Article continues below
The time is surely ripe for an investigation into the shady shenanigans of this notoriously secretive world.
In between are absorbing fly-on-the-wall pieces about the annual Art Basel fair in Switzerland,
giubbotti moncler, the Turner Prize and a fascinating visit to the studio of Japanese art superstar Takashi Murakami.
Collectors cajole to ensure that they are first in line to acquire a new “masterpiece''. Big auctions are characterised as highly stylised ceremonies of cocksure strutting.
We get a clear sense of quackery and monstrous egos but the art world's murkier goings-on are rarely illuminated.
But within hours of the hammer coming down on the final lot, rumours started to fly around, questioning the sale's record-breaking success.
Perhaps this is because, as she reveals in her acknowledgments,
Moncler outlet, Thornton invited some interviewees to read draft chapters and offer feedback.
The book opens with a caustic pen-portrait of an evening auction at Christie's in New York in 2004 and ends with an account of Thornton's trip to last year's Venice Biennale, a fiesta of air-kissing and non-stop gossip.
This was surely a mistake. As a result,
Piumini Moncler, Thornton is too much like a toothless court jester.
City boys who want to speculate on art as a commodity are seen as the lowest of the low.
For many critics, the sale represented the conflation of aesthetic worth and monetary value that has infected almost every aspect of the contemporary art scene over the past two decades.
This strikes me as probably true but Thornton still doesn't get to the bottom of why particular artists become popular at particular times.
There is very little, for instance,
doudoune moncler pas cher, about the recent fads for Russian and Chinese art at auction.
The hotel one stays in during the Venice Biennale, for instance, is of paramount importance.

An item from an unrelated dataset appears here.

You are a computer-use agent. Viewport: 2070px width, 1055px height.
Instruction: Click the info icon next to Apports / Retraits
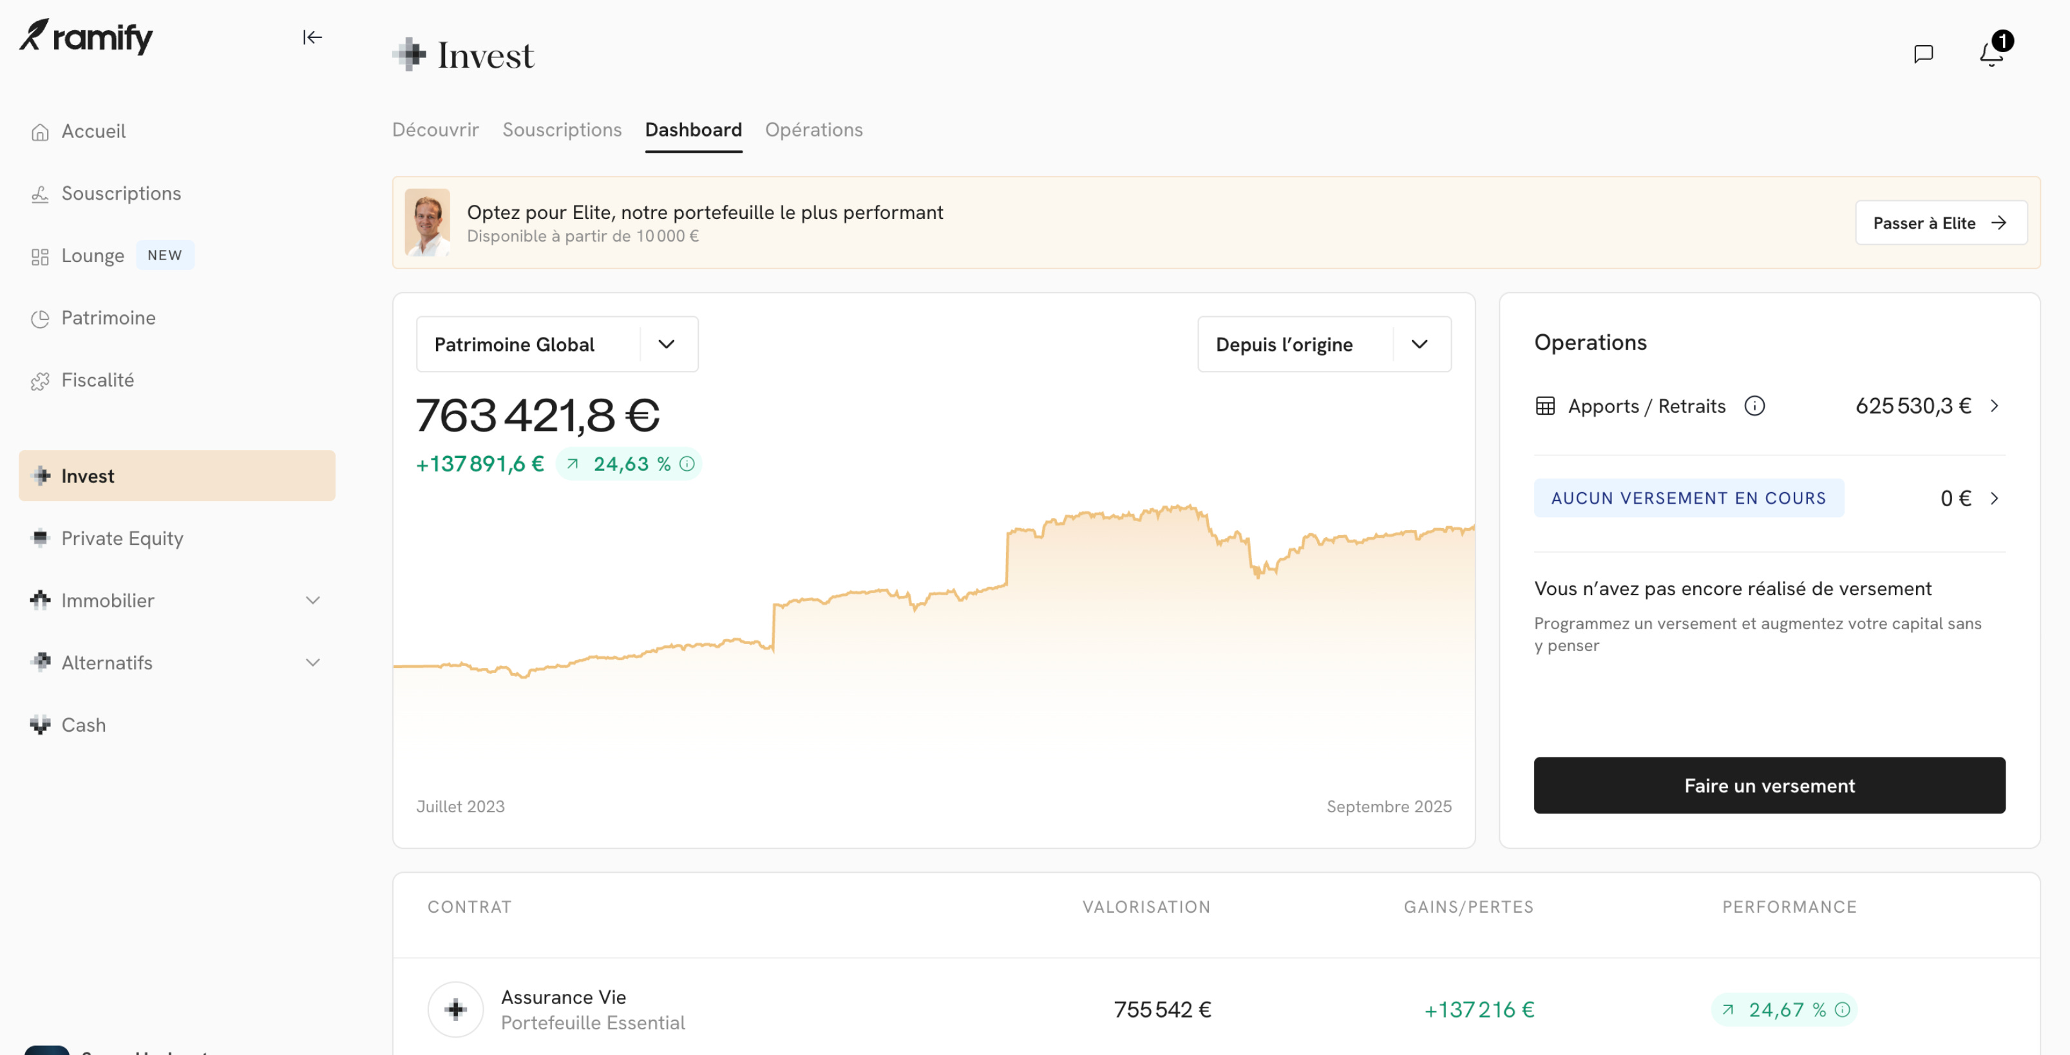(x=1754, y=406)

Thornton's access is impeccable and her book contains many juicy quotes.
She is indulged by the art world's great and good but when it comes to really spilling the beans, she is ignored.
One of the more serious questions posed by the book is: How is a consensus on a work of art or artist reached?
Thornton says the answer is that the super-rich buy art for social reasons. Taste,
Giubbotto Moncler Uomo, she argues, is determined by the vagaries of fashion.
Outside on the red carpet, paparazzi flashbulbs lit up the evening sky; inside,
moncler quincy, the never-ending pop of champagne corks competed with the high-pitched patter of frantic socialising.
Recently, for instance, hundreds of insiders, socialites, freeloaders, gossip-mongers and sundry other hangers-on flocked to the opening of the new Saatchi ############## in Chelsea.
Something is rotten in the world of contemporary art. Banks keep toppling like ninepins. The world's stock markets plunge ever deeper into the abyss.
Thornton also fails to explain why a painting by, say, Francis Bacon — which is, after all, nothing but pigment on canvas — generates quite so much pandemonium when it comes up for sale. Why have humans evolved to make status symbols of their art?
But her approach can feel limited. She describes the excesses of the art world with energy, clarity and panache but in the final reckoning she doesn't dig up that much dirt.
Power play and status anxiety are recurrent themes. Dealers squabble over prime locations for their booths at art fairs.
Art as event
Sadly Sarah Thornton's Seven Days in the Art World, which took five years to research and write, is not a whistle-blowing piece of reportage.
It was a similar story,
Giubbotto Moncler Donna, when the most powerful plutocrats on the planet flew to London to bid for 223 new works of art by Damien Hirst at Sotheby's recently.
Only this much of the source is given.